[A block of data]
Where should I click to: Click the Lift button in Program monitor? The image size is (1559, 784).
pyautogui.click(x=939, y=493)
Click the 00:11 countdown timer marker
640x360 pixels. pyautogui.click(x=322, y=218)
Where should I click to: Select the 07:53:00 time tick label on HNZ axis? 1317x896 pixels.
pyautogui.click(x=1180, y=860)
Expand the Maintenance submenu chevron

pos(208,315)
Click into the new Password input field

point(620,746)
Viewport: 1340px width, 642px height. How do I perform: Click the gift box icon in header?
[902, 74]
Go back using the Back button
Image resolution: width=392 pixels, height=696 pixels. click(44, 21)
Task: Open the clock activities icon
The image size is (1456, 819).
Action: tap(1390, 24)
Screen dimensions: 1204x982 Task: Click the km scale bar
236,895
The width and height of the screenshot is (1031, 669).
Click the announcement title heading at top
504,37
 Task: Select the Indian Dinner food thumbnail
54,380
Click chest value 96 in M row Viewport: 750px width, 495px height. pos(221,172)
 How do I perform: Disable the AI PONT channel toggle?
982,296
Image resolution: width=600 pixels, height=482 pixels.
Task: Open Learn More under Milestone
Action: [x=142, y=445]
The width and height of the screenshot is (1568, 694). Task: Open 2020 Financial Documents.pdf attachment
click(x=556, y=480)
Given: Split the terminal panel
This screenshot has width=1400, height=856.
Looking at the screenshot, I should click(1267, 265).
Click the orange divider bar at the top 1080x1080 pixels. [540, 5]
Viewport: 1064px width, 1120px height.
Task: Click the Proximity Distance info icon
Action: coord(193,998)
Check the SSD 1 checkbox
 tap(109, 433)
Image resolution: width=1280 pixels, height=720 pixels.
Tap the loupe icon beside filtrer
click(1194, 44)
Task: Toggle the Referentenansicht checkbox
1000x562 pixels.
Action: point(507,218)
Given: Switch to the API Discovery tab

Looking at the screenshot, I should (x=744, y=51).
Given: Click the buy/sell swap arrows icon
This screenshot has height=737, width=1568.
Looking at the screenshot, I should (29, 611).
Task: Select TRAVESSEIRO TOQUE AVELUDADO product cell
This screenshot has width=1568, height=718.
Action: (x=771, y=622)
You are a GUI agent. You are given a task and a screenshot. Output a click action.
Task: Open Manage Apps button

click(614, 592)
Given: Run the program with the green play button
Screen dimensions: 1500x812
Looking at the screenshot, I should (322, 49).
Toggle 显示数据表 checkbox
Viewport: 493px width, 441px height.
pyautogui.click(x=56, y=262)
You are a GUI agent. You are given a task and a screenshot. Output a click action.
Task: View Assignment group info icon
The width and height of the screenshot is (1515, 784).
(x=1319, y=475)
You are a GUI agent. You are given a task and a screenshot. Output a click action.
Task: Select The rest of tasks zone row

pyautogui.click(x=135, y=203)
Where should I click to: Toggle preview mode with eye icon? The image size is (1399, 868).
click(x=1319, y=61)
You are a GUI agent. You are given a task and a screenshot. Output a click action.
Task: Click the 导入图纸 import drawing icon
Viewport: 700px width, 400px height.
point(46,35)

* _Aim of the exercise_: Pick out each line of the records that contains the word "dimensions", and copy those lines. Case counts.

* _Exercise output_:
Screen dimensions: 1204x982 Task: Click the km scale bar
Screen dimensions: 1500x812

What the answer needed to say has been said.